● **Things to do**
A - According to the Tradeshift blog post, how large had the PostgreSQL database grown before the migration?
B - From the Tradeshift blog post, return the passage that begins with the words containing "The database had" and ends with "and audit compliance.".

● **Article**
-- Start --
AWS Database Blog
How Tradeshift bosted operational efficiency and scalability with Amazon RDS
This is a guest post by Mircea Bud, Alexandra Munteanu, and Daniel Urzica from Tradeshift.
In 2023, Tradeshift migrated one of its core PostgreSQL databases from self-managed Amazon Elastic Compute Cloud (Amazon EC2) instances to Amazon Relational Database Service (Amazon RDS) for PostgreSQL. The decision followed mounting operational risks and performance limits that made the existing setup increasingly unsustainable.
The database had grown to 18TB and supported key backend services. It ran on aging infrastructure, with high storage usage and time-consuming recovery procedures. Performance degradation, patching delays, and architectural drift from the rest of our platform made continued investment in the EC2 setup unviable.
Tradeshift needed a managed solution that could reduce downtime risk, improve observability, and simplify ongoing operations. Amazon RDS met those requirements. In this post, we explain why we migrated to Amazon RDS, how we executed the migration, and highlight the invaluable benefits it delivered in terms of safety, flexibility, and audit compliance.
-- End --
● **Data lines**
-- Start --
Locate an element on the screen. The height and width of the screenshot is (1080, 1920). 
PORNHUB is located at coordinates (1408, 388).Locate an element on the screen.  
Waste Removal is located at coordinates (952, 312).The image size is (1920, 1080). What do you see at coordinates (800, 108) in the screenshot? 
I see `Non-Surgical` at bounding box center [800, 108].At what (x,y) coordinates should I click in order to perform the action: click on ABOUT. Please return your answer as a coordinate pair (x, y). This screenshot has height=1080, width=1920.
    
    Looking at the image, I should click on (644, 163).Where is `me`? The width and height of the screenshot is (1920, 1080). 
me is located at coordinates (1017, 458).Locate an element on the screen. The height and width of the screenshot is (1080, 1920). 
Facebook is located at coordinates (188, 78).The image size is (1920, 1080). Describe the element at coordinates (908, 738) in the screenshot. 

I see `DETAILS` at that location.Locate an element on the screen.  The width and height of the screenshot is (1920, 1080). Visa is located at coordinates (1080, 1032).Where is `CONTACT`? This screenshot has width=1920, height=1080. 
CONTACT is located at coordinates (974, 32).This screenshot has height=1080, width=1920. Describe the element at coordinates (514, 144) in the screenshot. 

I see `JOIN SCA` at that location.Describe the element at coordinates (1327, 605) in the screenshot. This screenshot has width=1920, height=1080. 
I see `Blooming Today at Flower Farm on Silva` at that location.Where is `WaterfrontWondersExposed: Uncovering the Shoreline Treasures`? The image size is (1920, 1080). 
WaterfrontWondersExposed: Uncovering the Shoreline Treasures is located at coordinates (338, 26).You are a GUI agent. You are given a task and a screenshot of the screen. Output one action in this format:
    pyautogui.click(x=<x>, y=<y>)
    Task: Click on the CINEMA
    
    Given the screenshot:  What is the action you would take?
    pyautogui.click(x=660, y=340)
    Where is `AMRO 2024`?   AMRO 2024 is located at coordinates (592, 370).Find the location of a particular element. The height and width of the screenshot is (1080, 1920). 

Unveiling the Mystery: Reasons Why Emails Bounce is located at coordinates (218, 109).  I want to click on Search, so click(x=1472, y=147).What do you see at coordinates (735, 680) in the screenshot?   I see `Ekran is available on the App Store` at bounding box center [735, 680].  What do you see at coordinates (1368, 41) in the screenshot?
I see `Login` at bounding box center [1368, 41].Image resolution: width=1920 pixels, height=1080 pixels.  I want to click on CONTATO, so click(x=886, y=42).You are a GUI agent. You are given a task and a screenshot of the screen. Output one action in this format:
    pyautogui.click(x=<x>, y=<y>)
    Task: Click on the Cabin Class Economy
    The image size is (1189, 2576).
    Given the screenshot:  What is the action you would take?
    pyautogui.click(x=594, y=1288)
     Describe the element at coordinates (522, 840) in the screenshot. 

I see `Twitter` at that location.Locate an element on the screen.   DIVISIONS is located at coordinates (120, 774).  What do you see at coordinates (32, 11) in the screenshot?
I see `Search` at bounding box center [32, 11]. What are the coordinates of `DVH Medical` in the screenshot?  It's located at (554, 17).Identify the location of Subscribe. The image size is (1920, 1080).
-- End --
● **Task-by-task outputs**
A - 18TB

B -
The database had grown to 18TB and supported key backend services. It ran on aging infrastructure, with high storage usage and time-consuming recovery procedures. Performance degradation, patching delays, and architectural drift from the rest of our platform made continued investment in the EC2 setup unviable.
Tradeshift needed a managed solution that could reduce downtime risk, improve observability, and simplify ongoing operations. Amazon RDS met those requirements. In this post, we explain why we migrated to Amazon RDS, how we executed the migration, and highlight the invaluable benefits it delivered in terms of safety, flexibility, and audit compliance.